TASK DIRECTIONS
All lines from the one containing "Screen dimensions: 707x398" through the end of the data below are to be transcribed exactly. Leave out the rest.

EXERCISE INPUTS
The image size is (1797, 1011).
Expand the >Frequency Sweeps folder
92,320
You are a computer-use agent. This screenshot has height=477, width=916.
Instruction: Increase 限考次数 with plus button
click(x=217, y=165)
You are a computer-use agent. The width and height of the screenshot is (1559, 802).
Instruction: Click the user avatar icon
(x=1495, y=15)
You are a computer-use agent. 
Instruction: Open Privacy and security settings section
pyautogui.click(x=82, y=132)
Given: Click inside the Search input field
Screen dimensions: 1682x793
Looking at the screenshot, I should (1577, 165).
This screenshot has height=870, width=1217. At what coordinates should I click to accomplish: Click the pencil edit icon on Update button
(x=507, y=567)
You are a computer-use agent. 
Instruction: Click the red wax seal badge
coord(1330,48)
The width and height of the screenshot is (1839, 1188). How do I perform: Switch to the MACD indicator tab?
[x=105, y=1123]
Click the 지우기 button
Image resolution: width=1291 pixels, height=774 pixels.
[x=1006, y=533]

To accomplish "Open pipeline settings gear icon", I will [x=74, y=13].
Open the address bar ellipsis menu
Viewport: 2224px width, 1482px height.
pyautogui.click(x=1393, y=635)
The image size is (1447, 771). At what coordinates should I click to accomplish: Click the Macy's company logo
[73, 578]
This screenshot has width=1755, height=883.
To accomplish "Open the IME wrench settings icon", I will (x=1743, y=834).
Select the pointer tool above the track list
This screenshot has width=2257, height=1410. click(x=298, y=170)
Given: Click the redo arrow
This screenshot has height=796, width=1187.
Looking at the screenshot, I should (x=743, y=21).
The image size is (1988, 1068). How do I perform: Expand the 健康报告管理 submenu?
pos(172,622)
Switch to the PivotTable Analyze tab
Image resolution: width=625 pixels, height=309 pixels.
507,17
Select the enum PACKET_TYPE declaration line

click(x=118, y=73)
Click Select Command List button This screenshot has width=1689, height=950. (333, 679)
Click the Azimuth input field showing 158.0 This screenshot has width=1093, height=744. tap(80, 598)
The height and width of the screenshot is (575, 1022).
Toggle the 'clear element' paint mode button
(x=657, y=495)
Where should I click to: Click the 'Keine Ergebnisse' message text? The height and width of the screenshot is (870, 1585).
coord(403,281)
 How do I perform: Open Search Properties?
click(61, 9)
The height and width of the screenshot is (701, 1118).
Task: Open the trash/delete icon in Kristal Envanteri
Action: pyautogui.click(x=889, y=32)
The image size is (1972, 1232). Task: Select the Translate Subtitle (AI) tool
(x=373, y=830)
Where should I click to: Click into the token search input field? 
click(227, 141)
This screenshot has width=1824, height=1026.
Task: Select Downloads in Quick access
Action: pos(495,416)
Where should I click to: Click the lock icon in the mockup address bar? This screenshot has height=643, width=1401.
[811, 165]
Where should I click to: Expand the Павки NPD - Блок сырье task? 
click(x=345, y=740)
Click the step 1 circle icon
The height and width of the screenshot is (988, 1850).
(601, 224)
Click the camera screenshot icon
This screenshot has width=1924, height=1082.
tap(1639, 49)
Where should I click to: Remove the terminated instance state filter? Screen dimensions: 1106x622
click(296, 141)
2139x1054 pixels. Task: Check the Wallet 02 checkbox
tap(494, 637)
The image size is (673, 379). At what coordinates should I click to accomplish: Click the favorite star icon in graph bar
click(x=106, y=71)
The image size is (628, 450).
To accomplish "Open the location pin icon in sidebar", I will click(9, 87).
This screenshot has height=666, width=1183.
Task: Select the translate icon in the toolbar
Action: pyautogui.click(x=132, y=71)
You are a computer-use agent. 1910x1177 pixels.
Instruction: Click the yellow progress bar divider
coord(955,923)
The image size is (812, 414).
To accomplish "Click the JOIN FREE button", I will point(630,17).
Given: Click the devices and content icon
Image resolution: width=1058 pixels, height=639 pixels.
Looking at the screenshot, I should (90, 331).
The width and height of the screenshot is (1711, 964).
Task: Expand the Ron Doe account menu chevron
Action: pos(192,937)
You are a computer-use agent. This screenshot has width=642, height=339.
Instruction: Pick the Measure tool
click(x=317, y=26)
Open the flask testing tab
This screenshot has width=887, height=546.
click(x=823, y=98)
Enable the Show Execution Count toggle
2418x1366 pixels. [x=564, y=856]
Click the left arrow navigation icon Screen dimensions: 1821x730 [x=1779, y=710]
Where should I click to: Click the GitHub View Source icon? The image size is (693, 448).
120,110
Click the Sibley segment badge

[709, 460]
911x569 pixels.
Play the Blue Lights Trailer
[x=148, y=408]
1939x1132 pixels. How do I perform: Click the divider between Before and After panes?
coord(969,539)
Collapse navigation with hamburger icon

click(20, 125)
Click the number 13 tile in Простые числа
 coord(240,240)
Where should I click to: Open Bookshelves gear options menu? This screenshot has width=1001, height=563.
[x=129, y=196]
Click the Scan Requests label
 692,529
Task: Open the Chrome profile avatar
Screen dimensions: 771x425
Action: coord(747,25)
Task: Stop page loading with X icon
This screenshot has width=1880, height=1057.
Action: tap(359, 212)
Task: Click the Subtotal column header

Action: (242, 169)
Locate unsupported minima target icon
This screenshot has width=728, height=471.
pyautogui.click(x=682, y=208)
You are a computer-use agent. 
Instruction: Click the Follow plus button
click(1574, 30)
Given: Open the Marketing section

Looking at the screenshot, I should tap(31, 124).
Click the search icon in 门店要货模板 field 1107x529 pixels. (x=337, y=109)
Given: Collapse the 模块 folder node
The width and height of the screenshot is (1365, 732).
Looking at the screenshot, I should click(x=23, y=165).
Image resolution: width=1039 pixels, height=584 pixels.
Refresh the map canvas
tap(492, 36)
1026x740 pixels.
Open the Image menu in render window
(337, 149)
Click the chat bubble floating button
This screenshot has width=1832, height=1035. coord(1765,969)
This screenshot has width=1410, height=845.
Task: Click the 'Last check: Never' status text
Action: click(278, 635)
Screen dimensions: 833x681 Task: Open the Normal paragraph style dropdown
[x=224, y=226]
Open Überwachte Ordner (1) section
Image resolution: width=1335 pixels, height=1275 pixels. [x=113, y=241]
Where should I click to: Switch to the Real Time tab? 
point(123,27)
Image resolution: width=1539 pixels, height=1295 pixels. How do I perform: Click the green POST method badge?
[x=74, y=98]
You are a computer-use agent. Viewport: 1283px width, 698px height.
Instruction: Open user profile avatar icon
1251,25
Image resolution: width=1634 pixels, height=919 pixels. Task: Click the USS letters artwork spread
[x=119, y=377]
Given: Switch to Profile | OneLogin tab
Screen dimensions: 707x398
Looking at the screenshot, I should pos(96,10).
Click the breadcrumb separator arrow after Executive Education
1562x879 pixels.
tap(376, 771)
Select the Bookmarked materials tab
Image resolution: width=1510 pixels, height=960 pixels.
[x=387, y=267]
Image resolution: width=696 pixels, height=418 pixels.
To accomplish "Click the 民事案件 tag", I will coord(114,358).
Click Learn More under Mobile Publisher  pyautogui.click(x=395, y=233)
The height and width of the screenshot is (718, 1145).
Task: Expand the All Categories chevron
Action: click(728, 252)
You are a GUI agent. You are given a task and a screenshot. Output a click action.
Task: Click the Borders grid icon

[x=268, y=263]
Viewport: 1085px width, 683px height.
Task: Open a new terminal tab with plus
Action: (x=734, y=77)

TASK SOLUTION
Screen dimensions: 707x398
Looking at the screenshot, I should pos(96,10).
Click the breadcrumb separator arrow after Executive Education
1562x879 pixels.
tap(376, 771)
Select the Bookmarked materials tab
Image resolution: width=1510 pixels, height=960 pixels.
[x=387, y=267]
Image resolution: width=696 pixels, height=418 pixels.
To accomplish "Click the 民事案件 tag", I will coord(114,358).
Click Learn More under Mobile Publisher  pyautogui.click(x=395, y=233)
The height and width of the screenshot is (718, 1145).
Task: Expand the All Categories chevron
Action: click(728, 252)
You are a GUI agent. You are given a task and a screenshot. Output a click action.
Task: Click the Borders grid icon

[x=268, y=263]
Viewport: 1085px width, 683px height.
Task: Open a new terminal tab with plus
Action: (x=734, y=77)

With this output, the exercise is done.